──────── EXTRACTED MATERIAL
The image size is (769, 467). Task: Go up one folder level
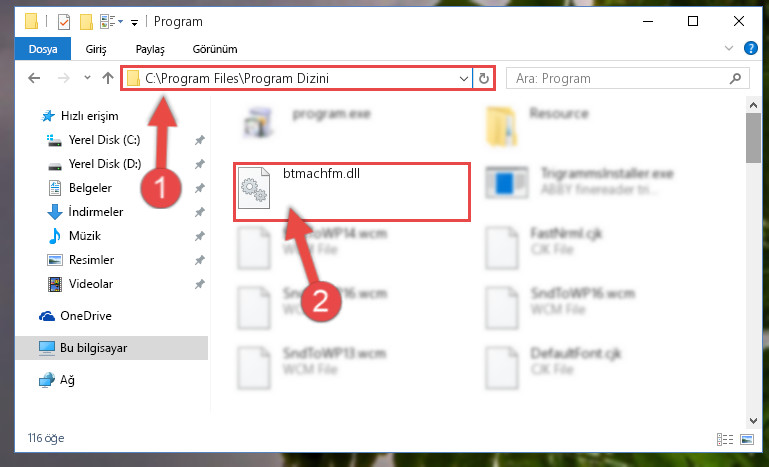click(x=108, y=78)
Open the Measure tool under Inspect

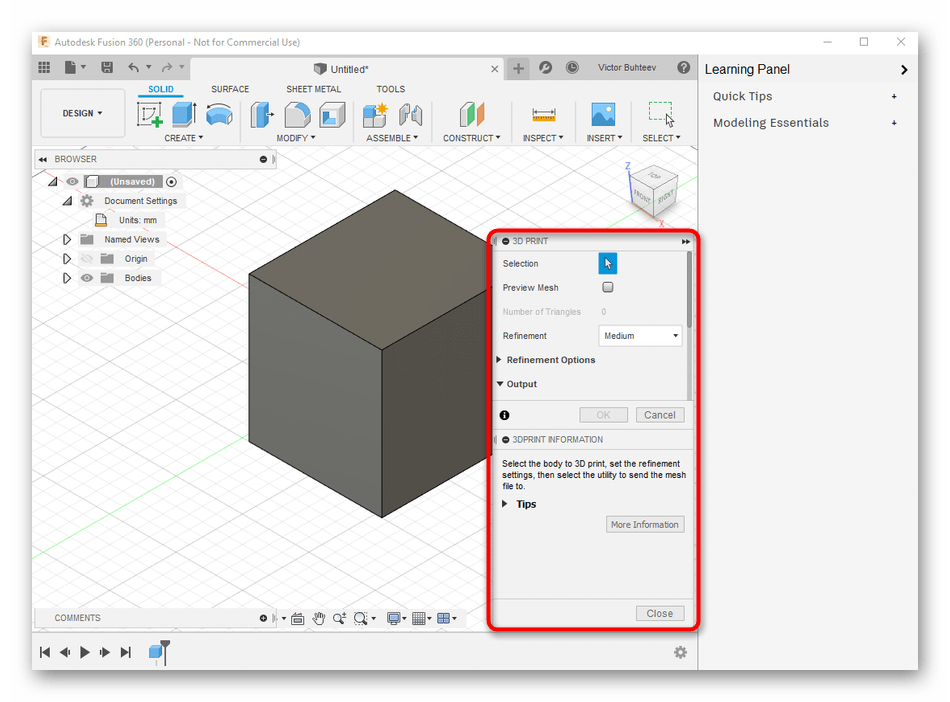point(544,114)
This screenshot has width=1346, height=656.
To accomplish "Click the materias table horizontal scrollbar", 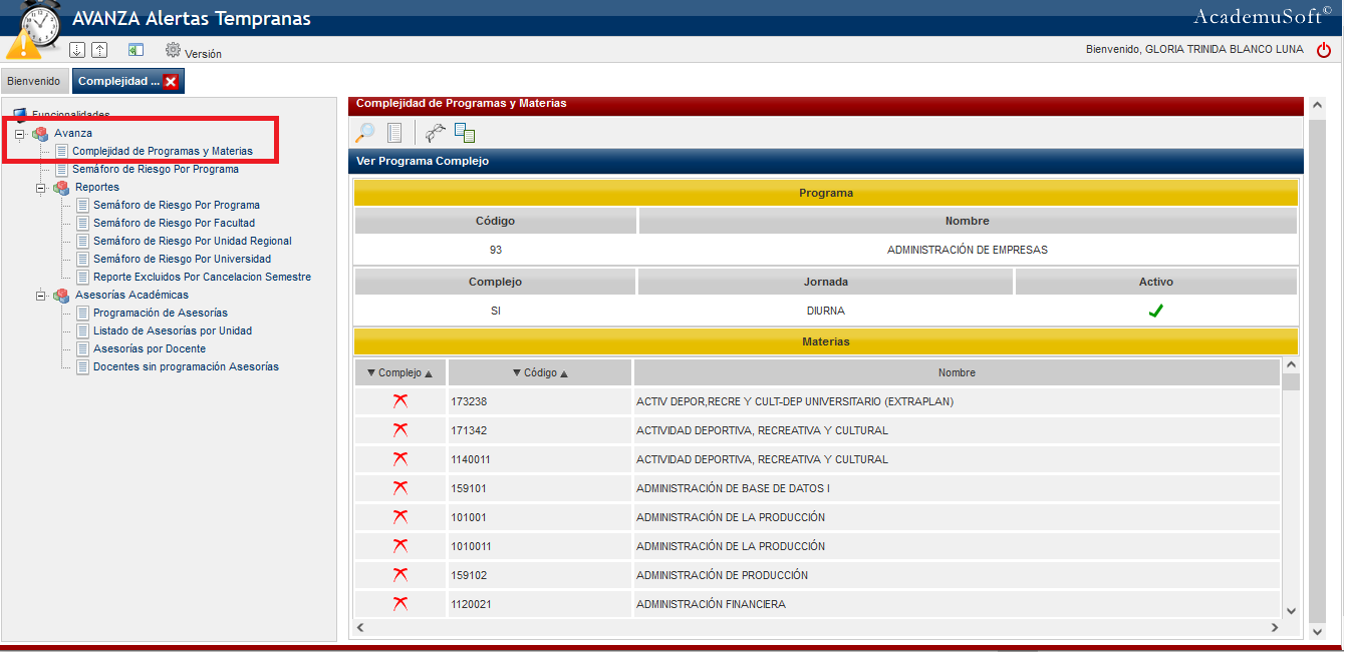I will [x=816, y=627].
────────────────
▸ EXERCISE: Copy each line of the records that includes the word "Open". Uppercase and lowercase must match.

▸ FINISHED EXERCISE:
Open the Measure tool under Inspect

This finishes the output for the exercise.